Am 06.03.2020 um 08:25 hat Markus Armbruster geschrieben:
> Kevin Wolf <address@hidden> writes:
> 
> > Am 05.03.2020 um 16:30 hat Markus Armbruster geschrieben:
> >> Kevin Wolf <address@hidden> writes:
> >> 
> >> > Am 22.01.2020 um 07:32 hat Markus Armbruster geschrieben:
> >> >> Kevin Wolf <address@hidden> writes:
> >> >> 
> >> >> > This patch adds a new 'coroutine' flag to QMP command definitions that
> >> >> > tells the QMP dispatcher that the command handler is safe to be run 
> >> >> > in a
> >> >> > coroutine.
> >> >> 
> >> >> I'm afraid I missed this question in my review of v3: when is a handler
> >> >> *not* safe to be run in a coroutine?
> >> >
> >> > That's a hard one to answer fully.
> >> >
> >> > Basically, I think the biggest problem is with calling functions that
> >> > change their behaviour if run in a coroutine compared to running them
> >> > outside of coroutine context. In most cases the differences like having
> >> > a nested event loop instead of yielding are just fine, but they are
> >> > still subtly different.
> >> >
> >> > I know this is vague, but I can assure you that problematic cases exist.
> >> > I hit one of them with my initial hack that just moved everything into a
> >> > coroutine. It was related to graph modifications and bdrv_drain and
> >> > resulted in a hang. For the specifics, I would have to try and reproduce
> >> > the problem again.
> >> 
> >> I'm afraid it's even more complicated.
> >> 
> >> Monitors (HMP and QMP) run in the main loop.  Before this patch, HMP and
> >> QMP commands run start to finish, one after the other.
> >> 
> >> After this patch, QMP commands may elect to yield.  QMP commands still
> >> run one after the other (the shared dispatcher ensures this even when we
> >> have multiple QMP monitors).
> >> 
> >> However, *HMP* commands can now run interleaved with a coroutine-enabled
> >> QMP command, i.e. between a yield and its re-enter.
> >
> > I guess that's right. :-(
> >
> >> Consider an HMP screendump running in the middle of a coroutine-enabled
> >> QMP screendump, using Marc-André's patch.  As far as I can tell, it
> >> works, because:
> >> 
> >> 1. HMP does not run in a coroutine.  If it did, and both dumps dumped
> >> the same @con, then it would overwrite con->screndump_co.  If we ever
> >> decide to make HMP coroutine-capable so it doesn't block the main loop,
> >> this will become unsafe in a nasty way.
> >
> > At the same time, switching HMP to coroutines would give us an easy way
> > to fix the problem: Just use a CoMutex so that HMP and QMP commands
> > never run in parallel. Unless we actually _want_ to run both at the same
> > time for some commands, but I don't see why.
> 
> As long as running QMP commands from *all* monitors one after the other
> is good enough, I can't see why running HMP commands interleaved is
> worth the risk.

There is one exception, actually: Obviously, human-monitor-command must
allow HMP commands to run in parallel.

> > While we don't have this, maybe it's worth considering if there is
> > another simple way to achieve the same thing. Could QMP just suspend all
> > HMP monitors while it's executing a command? At first sight it seems
> > that this would work only for "interactive" monitors.
> 
> I believe the non-"interactive" HMP code is used only by gdbstub.c.
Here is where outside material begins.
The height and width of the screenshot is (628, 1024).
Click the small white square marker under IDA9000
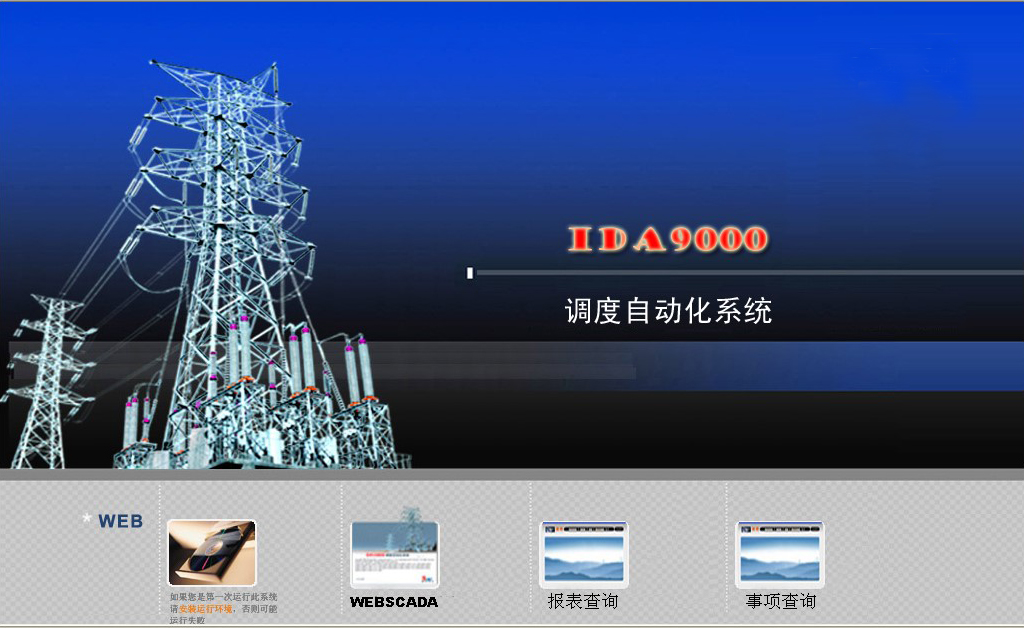pyautogui.click(x=470, y=273)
monitor_init_hmp() is called from (based on my block branch):

* monitor_init(): This is interactive.
* qemu_chr_new_noreplay(): Interactive, too.
* gdbserver_start(): Non-interactive.

There is also qmp_human_monitor_command(), which manually creates a
MonitorHMP without going through monitor_init_hmp(). It does call
monitor_data_init(), though. There are no additional callers of
monitor_data_init() and I think I would have added it to every creation
of a Monitor object when I did the QMP/HMP split of the struct.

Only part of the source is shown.